How to win a data science competition (Week 4)

Hyperparameter Tuning

Select the most important parameters
Understand how exactly they influence the training

Libraries -

HyperOpt
Scikit-optimize
GPyOpt
RoBo

HyperOpt

Bayesian optimisation takes into account past evaluations when choosing the hyperparameter set to evaluate next. By choosing its parameter combinations in an informed way, it enables itself to focus on those areas of the parameter space that it believes will bring the most promising validation scores.

Search Space

Bayesian Optimisation operates along probability distributions for each parameter that it will sample from. We specify a probability distribution for the hyperparameters to sample from. One could choose from the following -

hp.choice
hp.uniform
hp.normal
hp.lognormal

Objective Function

The objective function takes in hyperparameters and outputs a single real-valued score that we want to minimize (or maximize). It simply takes in a set of hyperparameters and outputs a score that indicates how well a set of hyperparameters performs on the validation set. For example - RMSE

The entire concept of Bayesian model-based optimization is to reduce the number of times the objective function needs to be run by choosing only the most promising set of hyperparameters to evaluate based on previous calls to the evaluation function.

Objective Function is usually the loss function. By default hyperopt tries to minimize the objective function.

Surrogate Function

Surrogate Function is an approximation of objective function. It is used to propose parameter sets to the objective function that likely yield an improvement. HyperOpt uses something called Tree Parzen Estimator (TPE).

Selection Function

The selection function is the criteria by which the next set of hyperparameters are chosen from the surrogate function. The most common choice of criteria is Expected Improvement.

XGBoost

Increasing Model’s Capacity

max_depth - Increasing this value will make the model more complex and more likely to overfit. Usually start in between [3, 7]. Increase only if there’s an improvement in score.
subsample - Controls the fraction of objects to use when fitting a true. Ranges between [0-1]. Has some sort of regularisation effect and prone to overfitting.
colsample_bytree - Controls the fraction of features to consider at every split. [0-1]
eta - Learning rate
num_round - Number of trees to build.

Decreasing Model’s Capacity

min_child_weight - The larger min_child_weight is, the more conservative the algorithm will be. Ranges $[0, _{inf}]$
gamma - Minimum loss required to make a further split. Larger values results in conservative model. Ranges $[0, _{inf}]$
lambda - L2 regularization.
alpha - L1 regularization

Usually after finding the appropriated values for num_round and eta. Divide eta by alpha & multiply num_round by alpha, this will usually give a slightly better result.

RandomForest/ExtraTrees

Unlike in Gradient Boosting Trees & it’s variants, RF builds trees parallely & hence increasing the number of trees won’t overfit the model.

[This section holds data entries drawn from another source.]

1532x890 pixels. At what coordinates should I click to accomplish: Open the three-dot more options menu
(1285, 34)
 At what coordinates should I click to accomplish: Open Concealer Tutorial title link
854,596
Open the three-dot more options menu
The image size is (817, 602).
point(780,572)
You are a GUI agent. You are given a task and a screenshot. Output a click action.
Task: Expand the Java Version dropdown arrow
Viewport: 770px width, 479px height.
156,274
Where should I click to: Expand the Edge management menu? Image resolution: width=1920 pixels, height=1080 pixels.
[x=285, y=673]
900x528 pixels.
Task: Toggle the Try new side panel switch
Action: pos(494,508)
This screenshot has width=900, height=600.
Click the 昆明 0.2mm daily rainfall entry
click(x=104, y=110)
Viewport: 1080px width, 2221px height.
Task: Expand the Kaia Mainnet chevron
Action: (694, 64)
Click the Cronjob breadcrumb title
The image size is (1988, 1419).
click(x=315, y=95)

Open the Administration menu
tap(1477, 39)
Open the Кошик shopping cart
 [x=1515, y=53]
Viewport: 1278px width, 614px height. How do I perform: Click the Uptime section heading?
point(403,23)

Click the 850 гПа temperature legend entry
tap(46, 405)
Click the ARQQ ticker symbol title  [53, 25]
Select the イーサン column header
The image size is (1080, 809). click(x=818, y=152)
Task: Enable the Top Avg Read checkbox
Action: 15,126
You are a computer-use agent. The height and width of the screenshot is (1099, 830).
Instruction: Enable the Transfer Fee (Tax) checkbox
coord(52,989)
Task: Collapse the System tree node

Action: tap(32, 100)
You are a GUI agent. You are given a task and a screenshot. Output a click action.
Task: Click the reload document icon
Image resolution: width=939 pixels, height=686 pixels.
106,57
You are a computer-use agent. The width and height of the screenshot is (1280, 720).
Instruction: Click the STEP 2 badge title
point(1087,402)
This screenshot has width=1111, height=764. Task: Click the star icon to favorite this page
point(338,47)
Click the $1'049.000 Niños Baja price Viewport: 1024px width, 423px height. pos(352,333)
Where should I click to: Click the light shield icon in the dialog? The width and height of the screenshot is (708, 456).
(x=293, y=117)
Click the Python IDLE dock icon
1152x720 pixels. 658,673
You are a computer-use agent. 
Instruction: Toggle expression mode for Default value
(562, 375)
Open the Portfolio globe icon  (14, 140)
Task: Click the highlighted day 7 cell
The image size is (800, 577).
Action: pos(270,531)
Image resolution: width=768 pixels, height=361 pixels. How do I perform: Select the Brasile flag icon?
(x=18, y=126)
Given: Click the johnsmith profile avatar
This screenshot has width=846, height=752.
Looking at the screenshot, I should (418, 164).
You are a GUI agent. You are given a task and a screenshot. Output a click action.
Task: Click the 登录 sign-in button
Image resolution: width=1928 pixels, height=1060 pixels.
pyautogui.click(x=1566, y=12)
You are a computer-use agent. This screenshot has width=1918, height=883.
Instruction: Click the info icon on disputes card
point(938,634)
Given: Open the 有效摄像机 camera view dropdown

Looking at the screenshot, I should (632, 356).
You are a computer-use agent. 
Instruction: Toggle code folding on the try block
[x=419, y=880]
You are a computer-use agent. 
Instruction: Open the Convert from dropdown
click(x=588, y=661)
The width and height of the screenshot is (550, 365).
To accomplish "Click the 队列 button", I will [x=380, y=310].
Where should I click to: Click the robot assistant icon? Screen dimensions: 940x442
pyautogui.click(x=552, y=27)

n_estimators - Start from small values say 10 & check the time required to fit these 10 trees. If its not too high then use a larger value.
max_depth - Usually tree depth for RF is greater then GBDTs.
max_features
min_samples_leaf

Neural Networks

Increasing Model’s Capacity

Number of neurons per layer
Number of layers
Adaptive Methods (Adam, Adagrad) - Leads to overfitting sometimes
Batch Size - Larger batch size causes overfitting

Decreasing Model’s Capacity

SGD+momentum - Even though it leads to slower learning. The model generalises better.
Regularization - L2/L1, Dropout/Dropconnect,

Some people follow the rule - If you increase your batch size by a factor of alpha, increase your learning rate by the same factor as well.

Cross Validation Strategy

Creating a validation strategy, is to create a validation approach that resembles what you are being tested on. The validation data should be consistent with the test data.

Time Based

Always have past data predicting the future data. Also the intervals need to be similar with test data. So, if test data is 3 months in the future, the validation data should also be 3 months future compared to the training data.

Stratified

Different entities than train? Suppose the test data has entities which are not present in the training data, then the validation dataset should be created such that there are entities in it which are not present in the train data.

Ensembling

Smaller data requires simpler ensembling techniques like averaging.
Bigger data works well with Stacking like techniques

Statistic and Distance based feature engineering

Calculating various statistics of one feature grouped by another
Features derived from neighbourhood analysis of a given point

Matrix Factorizations

Coursera Matrix Factorization

General Notes

MF is a very general approach for dimensionality reduction and feature selection
It can be applied for transforming categorical features into real-valued features

Implementation Notes

Matrix factorisation can be applied to only a subset of columns if desired
We can use matrix factorisation to get another representation of the same data, especially useful for ensemble models
Loss of information
The number of latent factors to use must be treated as a hyperparamater & must be tuned.

NMF (Non-negative Matrix Factorisation)

It transforms data in a way that makes it more suitable for decision trees. NMF cannot be applied on negative values. “Standardized” means that every feature column has zero mean and unit variance. This implies that we have negative values and cannot apply NMF.

X_all = np.conctenate([X_train, X_test])
pca.fit(X_all)
X_train_pca = pca.transform(X_train)
X_test_pca = pca.transform(X_test)

Manifold learning in general are non-linear methods of dimensionality reduction. Apply t-SNE to concatenation of train and test and split projection back.